Here are some things about neural networks that I used to find puzzling but now feel that I have adequate explanations for. The theory behind these answers didn’t start to be understood until well after the correct things to do were found by chance or blind imitation of brains.
Why is good optimization possible?
Neural networks typically deal with “non-convex” optimization problems. Traditionally, using gradient descent for those was considered impractical, because it would rapidly get stuck in local minima. That was part of the motivation for evolutionary approaches.
Why, then, are neural networks trainable by gradient descent? Because if you add enough extra dimensions, non-convex problems become convex. Empirically, with massive overparameterization, the energy landscape tends to have many saddle points but few local minima. Showing theoretical convergence guarantees for overparameterized networks is a recent and ongoing research topic; see eg this.
As I previously noted, this is why sparse networks from iterative magnitude pruning have good performance, but sparse networks generally can’t be trained from scratch as well as dense networks.
This also explains some “thresholds” of neural network performance vs size: when overparameterization is proportional to problem non-convexity, good training becomes possible and performance improves significantly.

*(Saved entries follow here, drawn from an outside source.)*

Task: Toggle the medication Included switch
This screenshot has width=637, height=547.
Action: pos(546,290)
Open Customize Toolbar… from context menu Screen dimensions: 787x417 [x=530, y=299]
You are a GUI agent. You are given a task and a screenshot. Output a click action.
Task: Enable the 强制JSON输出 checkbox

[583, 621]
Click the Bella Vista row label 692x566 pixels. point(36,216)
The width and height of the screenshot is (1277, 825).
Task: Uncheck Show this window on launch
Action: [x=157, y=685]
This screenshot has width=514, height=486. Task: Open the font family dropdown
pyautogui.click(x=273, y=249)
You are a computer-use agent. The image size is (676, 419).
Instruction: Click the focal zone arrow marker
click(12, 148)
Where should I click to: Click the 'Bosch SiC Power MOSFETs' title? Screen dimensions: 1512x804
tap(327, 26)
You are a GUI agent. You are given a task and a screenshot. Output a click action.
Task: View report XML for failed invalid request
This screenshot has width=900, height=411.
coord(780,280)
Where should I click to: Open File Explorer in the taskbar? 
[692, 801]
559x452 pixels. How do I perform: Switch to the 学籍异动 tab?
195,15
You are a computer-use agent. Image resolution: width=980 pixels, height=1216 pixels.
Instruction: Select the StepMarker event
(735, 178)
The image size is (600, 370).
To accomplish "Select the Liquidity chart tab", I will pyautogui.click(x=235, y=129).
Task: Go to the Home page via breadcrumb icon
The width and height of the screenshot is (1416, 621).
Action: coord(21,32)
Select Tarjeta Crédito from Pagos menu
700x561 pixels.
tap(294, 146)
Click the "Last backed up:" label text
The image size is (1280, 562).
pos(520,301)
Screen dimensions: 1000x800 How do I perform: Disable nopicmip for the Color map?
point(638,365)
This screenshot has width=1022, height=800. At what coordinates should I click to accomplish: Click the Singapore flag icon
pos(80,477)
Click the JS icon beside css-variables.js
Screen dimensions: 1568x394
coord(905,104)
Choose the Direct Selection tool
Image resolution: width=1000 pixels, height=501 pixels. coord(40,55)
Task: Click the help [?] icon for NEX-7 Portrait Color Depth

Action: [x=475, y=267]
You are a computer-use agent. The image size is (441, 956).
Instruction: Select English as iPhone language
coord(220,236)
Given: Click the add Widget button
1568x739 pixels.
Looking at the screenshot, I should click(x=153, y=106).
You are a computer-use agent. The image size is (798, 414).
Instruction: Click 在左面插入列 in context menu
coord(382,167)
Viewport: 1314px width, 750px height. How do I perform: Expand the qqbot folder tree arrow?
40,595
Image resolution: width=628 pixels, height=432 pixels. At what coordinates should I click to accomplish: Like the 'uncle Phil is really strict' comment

Why is generalization possible?
Adding enough free variables can turn non-convex problems into convex ones. Why didn’t people just do that in the past, then? Because far before you get to that point, the extra free variables led to overfitting that reduced test performance. People tried simple regularization like neural networks use, and that was completely inadequate.
Overparameterized neural networks can learn random data. Why do networks with fairly simple regularization tend to generalize?
Distance in neural network latent spaces being meaningful is basically the main useful thing about neural networks. Another phrasing of the above question is: Why is distance in latent spaces meaningful for latent space points not in the training set?
A few years back, some people noticed that neural network activation functions have spectral bias. With the types of activation functions used, low-frequency relationships are fit more quickly than high-frequency ones. That causes latent space relationships to be preferentially fit in such a way that point distances are related to point similarity. This can then be tuned by simple regularization: if you have spectral bias and balance learning rate vs regularization globally, you can control the frequency range learned.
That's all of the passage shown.